Natürlich kennen sie beim FC Barcelona die Bedenken. Und doch hat der Klub gehandelt. Der Konkurrenzdruck um hochbegabte Kinderkicker ist zusehends bizarrerer ausgeufert. Lionel Messi trägt daran, völlig unschuldig, eine gehörige Portion Mitschuld. Das Wunderkind war erst 13, als Barca es von den Newells Old Boys aus Argentinien nach Europa holte. Messi ist ein seltenes Beispiel dafür, dass gut geschulte Talentspäher schon sehr früh sehr richtig liegen können.

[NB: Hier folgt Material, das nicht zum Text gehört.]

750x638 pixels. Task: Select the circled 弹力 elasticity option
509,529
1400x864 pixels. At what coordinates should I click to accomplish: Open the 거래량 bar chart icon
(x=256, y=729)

Diese Restwahrscheinlichkeit reicht vielen Klubs, wiewohl die Fifa weltweite Kindertransfers für Minderjährige zu deren eigenem Schutz inzwischen verbietet. Aber die Regularien werden von findigen Vereinen regelmäßig unterlaufen. Sie verzichten in solchen Fällen dann eben auf Einsätze in Verbandspflichtspielen, was die Perspektive eines Talents ohne Spielpraxis natürlich nicht verbessert.

Auch für Takefusa Kubo, den Wirbelwind mit dem starken linken Fuß, wird gelten: Wenn er sich eines Tages als nicht mehr gut genug erweisen sollte, sich im Verdrängungswettbewerb gegen die Besten seiner Jahrgänge durchzusetzen, werden sie in Barcelona das Interesse an ihm verlieren. Dann wird er damit klarkommen müssen, in einer längst vergangenen Zeit einmal der Messi Japans gewesen zu sein. Aber das wird niemanden mehr interessieren.